Extrait de page

Donc votre conception du métier d’agent de sécurité est différente des autres ?
En tout cas pour moi, un agent de sécurité doit être quelqu’un qui a un bon état d’esprit, un esprit d’équipe, qui est capable de communiquer et qui sait faire la part des choses. Un agent de sécurité doit à mon avis être alerte et physionomiste, c’est-à-dire pouvoir détecter à vue d’œil si un gars est suspect ou non. Ça c’est très important et pour le faire, il faut avoir un bon état d’esprit. La force peut paraître importante, mais on en a besoin juste pour dissuader. Le plus important c’est la personnalité, le caractère que tu dégages, que tu sois femme et gringalet comme moi, les gens t’écoutent quand tu leur parles. Et cela est dû à une certaine confiance que l’on dégage.
Vous est-il  déjà arrivé de vivre des mésaventures ?
Franchement non. Je suis du genre juste. Et si tu es juste avec tes collaborateurs, ils vont aller dans le même sens. Tu peux leur demander n’importe quoi, ils le font. Quels que puissent être ton âge, ta taille, si j’ai des choses à te dire, je te les dis en face et ensuite on avance et on continue à travailler. Il n’y a pas de favoritisme. Je mets tout le monde au même pied. Par rapport aux clients, la manière de les aborder fait qu’on n’a jamais de problèmes avec eux.
Des jalousies ?
Cela existe partout, mais il faut faire fi de tout ça. En général, les filles cherchent des problèmes partout. Mais moi, je fais fi de tout cela pour bien mener ma mission. Je ne calcule pas et me comporte comme les gars.

Exercice 1
Reformulez sous forme de liste le paragraphe de l'entretien qui commence par « En tout cas pour moi », en conservant ses idées principales.
Exercice 2
Prolongez l'entretien sur le métier d'agent de sécurité à partir de sa dernière réplique.

Données sur la localisation de cibles visibles
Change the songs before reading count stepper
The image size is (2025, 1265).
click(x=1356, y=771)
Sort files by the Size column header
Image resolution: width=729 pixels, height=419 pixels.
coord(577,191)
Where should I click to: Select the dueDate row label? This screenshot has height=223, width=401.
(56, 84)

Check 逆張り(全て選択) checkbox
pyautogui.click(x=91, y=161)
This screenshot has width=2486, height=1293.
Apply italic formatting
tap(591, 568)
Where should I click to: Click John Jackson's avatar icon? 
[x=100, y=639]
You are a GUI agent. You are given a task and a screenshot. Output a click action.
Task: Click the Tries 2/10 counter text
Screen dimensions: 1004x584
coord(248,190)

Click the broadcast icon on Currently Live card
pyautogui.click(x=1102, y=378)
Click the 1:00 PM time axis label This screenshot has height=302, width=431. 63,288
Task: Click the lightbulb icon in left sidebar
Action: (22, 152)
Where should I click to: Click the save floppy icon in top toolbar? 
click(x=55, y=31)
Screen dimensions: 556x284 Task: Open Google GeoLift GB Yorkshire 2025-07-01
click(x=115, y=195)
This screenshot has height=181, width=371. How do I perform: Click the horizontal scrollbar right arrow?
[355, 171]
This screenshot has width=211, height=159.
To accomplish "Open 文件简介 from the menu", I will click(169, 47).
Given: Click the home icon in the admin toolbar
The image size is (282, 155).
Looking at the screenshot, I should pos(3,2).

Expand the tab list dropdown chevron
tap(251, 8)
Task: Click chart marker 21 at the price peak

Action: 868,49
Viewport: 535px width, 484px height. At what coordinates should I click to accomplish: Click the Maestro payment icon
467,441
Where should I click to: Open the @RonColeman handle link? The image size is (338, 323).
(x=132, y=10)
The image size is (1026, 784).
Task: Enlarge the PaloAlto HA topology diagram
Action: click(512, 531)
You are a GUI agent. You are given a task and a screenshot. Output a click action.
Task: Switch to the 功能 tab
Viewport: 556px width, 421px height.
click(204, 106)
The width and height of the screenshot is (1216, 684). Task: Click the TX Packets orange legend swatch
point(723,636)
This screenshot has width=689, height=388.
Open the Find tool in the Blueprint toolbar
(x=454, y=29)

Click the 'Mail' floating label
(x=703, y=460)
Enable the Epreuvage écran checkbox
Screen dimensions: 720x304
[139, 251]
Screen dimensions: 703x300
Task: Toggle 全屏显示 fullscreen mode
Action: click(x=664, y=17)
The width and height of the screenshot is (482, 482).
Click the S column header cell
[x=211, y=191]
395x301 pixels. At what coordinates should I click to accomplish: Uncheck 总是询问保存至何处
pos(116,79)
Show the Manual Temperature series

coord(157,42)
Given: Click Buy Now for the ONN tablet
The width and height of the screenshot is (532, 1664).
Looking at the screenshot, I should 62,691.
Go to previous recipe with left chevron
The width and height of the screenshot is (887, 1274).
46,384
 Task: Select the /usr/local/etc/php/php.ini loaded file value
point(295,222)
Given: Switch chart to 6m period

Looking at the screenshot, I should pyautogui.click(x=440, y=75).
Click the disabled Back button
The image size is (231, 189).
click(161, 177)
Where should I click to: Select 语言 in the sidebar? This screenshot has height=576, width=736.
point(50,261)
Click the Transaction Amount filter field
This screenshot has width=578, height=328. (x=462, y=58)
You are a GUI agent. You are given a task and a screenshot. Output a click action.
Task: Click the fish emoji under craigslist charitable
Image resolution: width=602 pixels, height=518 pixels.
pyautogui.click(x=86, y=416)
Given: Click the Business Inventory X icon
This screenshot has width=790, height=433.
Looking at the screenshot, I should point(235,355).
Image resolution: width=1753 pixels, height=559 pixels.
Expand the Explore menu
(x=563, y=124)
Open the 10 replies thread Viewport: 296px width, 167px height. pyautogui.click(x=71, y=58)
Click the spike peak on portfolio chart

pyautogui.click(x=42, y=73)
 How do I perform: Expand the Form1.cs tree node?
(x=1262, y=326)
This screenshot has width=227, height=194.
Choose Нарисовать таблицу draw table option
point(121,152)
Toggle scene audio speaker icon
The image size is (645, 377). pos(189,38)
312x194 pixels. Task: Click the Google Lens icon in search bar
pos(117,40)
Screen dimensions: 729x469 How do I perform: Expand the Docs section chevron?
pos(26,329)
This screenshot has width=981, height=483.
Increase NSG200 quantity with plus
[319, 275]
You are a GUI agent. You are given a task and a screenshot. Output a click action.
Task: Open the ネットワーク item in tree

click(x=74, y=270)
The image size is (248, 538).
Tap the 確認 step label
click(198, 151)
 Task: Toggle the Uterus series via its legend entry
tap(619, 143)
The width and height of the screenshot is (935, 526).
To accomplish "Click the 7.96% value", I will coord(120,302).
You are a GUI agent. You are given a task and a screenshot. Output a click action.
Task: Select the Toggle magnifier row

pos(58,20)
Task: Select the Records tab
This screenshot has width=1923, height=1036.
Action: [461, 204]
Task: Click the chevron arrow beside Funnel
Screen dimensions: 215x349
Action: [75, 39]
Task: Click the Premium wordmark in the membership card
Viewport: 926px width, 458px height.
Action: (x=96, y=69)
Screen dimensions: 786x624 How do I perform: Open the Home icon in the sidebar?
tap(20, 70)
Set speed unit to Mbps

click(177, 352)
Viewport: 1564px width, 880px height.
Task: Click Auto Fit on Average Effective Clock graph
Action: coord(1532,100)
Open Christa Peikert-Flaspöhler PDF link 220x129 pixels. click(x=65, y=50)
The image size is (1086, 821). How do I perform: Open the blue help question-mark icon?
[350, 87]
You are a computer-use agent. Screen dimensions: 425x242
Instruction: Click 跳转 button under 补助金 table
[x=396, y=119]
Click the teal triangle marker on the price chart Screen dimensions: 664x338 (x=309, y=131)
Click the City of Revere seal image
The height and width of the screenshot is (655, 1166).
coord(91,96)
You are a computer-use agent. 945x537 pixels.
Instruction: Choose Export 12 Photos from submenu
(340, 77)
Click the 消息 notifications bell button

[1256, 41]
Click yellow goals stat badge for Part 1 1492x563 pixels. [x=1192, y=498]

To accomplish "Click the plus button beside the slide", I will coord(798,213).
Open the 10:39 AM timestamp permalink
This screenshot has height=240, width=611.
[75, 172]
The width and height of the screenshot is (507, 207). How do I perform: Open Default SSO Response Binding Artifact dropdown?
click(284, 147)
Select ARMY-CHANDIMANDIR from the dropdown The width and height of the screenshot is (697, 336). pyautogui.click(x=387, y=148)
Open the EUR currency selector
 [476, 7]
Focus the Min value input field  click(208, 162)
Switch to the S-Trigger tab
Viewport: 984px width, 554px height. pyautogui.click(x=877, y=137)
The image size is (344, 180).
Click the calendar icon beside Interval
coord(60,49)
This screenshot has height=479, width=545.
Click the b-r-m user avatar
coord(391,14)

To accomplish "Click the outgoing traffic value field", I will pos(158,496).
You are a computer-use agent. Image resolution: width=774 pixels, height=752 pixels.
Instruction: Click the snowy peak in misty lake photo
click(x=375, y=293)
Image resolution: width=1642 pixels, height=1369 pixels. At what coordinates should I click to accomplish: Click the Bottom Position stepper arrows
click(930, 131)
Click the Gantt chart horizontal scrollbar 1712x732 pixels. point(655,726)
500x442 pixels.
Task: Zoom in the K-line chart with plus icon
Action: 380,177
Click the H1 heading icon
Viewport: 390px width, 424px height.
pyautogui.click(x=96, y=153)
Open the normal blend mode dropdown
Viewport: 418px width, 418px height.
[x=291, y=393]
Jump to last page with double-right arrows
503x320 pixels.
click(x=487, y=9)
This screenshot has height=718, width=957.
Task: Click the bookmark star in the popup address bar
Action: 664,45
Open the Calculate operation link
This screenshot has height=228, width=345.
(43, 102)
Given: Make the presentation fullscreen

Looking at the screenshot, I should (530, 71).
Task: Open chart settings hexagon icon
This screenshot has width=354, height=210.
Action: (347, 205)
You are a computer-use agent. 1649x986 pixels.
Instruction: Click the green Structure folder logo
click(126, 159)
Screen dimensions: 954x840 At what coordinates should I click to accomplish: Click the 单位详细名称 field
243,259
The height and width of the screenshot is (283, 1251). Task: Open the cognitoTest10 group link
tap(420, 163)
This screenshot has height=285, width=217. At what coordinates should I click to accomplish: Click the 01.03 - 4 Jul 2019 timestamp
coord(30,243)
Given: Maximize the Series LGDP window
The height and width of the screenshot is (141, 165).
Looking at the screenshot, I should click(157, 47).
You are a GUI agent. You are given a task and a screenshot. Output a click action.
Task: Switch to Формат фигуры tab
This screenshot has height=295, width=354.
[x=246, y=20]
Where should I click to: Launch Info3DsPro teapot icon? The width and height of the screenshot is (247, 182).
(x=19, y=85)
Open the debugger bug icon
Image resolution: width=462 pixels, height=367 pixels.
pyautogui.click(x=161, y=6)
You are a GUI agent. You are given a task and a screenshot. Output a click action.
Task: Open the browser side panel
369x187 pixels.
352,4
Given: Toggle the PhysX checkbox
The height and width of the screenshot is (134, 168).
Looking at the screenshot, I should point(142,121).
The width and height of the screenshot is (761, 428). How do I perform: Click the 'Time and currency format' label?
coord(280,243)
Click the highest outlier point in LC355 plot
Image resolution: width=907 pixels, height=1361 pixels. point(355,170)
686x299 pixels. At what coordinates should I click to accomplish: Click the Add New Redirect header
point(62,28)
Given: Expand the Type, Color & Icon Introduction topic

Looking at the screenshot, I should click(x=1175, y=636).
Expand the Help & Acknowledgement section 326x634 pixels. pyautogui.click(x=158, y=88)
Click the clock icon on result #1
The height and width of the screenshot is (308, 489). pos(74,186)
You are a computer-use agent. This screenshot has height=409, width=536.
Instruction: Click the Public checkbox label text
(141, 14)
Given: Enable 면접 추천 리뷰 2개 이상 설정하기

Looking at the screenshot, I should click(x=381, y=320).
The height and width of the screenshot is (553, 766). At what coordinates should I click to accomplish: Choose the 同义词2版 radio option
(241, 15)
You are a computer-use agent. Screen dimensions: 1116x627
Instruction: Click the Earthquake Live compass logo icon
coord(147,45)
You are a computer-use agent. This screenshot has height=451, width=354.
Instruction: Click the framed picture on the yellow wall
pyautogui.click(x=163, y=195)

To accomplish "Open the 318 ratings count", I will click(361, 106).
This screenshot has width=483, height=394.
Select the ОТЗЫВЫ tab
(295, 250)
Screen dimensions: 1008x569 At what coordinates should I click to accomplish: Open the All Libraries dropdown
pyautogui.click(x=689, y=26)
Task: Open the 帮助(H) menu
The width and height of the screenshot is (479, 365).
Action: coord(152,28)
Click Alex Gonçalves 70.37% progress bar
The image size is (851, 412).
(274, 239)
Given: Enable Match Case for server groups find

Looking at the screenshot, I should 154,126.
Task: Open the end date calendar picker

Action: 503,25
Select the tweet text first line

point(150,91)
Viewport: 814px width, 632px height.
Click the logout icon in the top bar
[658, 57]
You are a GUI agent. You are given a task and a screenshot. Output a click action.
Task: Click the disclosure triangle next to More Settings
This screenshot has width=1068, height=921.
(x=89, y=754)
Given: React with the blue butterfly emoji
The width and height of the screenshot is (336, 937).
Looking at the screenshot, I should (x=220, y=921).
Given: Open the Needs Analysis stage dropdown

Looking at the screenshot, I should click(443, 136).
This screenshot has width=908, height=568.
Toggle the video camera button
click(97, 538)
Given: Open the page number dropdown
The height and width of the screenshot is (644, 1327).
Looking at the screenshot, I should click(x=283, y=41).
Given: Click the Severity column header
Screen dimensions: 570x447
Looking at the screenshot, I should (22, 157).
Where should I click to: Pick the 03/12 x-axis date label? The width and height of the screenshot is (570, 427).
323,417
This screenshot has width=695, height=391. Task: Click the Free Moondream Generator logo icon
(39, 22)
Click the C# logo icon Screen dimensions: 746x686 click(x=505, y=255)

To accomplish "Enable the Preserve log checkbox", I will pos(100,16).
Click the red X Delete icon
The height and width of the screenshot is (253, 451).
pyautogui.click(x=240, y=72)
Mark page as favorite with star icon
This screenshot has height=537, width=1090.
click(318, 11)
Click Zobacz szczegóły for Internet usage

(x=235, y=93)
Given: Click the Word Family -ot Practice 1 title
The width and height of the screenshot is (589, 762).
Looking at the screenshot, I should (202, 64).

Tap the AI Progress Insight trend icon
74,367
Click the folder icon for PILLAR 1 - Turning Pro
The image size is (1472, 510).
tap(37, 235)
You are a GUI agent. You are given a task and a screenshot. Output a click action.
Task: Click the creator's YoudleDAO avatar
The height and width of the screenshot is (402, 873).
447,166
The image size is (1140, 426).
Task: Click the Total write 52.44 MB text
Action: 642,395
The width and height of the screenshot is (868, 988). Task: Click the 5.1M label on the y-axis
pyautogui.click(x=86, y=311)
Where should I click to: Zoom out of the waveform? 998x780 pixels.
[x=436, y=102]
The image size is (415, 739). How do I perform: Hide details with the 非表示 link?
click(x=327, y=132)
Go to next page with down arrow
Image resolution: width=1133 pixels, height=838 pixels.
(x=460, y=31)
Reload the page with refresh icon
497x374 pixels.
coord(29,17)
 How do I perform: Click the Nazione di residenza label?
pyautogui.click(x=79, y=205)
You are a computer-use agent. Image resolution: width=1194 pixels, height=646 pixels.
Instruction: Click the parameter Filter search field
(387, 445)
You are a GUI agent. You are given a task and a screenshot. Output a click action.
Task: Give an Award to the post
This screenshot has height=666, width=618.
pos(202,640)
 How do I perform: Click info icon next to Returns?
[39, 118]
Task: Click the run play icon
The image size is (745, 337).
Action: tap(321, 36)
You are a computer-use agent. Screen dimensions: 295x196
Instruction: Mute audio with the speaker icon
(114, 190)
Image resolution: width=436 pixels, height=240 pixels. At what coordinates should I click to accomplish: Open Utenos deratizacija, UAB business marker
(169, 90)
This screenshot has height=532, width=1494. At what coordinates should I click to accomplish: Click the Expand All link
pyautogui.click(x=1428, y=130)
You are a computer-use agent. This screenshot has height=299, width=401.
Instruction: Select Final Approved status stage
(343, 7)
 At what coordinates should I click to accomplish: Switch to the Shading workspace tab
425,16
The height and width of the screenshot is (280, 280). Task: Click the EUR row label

Corrigé 1
- Un agent de sécurité doit avoir un bon état d'esprit et un esprit d'équipe, savoir communiquer et faire la part des choses.
- Il doit être alerte et physionomiste, c'est-à-dire repérer d'un coup d'œil une personne suspecte, ce qui exige un bon état d'esprit.
- La force ne sert qu'à dissuader.
- L'essentiel, c'est la personnalité et le caractère : même une femme de petit gabarit est écoutée, grâce à la confiance qu'elle dégage.

Corrigé 2
Ce comportement de gars que vous avez dans votre boulot n’a-t-il pas d’impact dans votre vie de famille au point de faire fuir certains prétendants ?
Si ! Si ! Déjà le seul fait qu’on m’appelle madame par respect fait fuir certains, qui pensent que je suis mariée. Pour l’autorité, je sens qu’elle me suit même dans ma vie hors d’ici. C’est en quelque sort une seconde nature. Même dans ma famille, avec mes frères, je m’impose. Mais je dirai que c’est eux qui m’ont habituée à cela. Etant jeune, ils m’ont responsabilisée en me mettant toujours devant. Je suis la plus petite, mais je gérais pratiquement tout, même le mouton de Tabaski. C’est moi qui allais l’acheter. C’est pour vous dire que c’est une habitude qui m’a suivie. Elle a certes ses inconvénients dans une vie de couple parce que ce sera difficile, mais on va essayer de gérer.
Vous est-il arrivé de rompre des relations à cause de votre caractère ?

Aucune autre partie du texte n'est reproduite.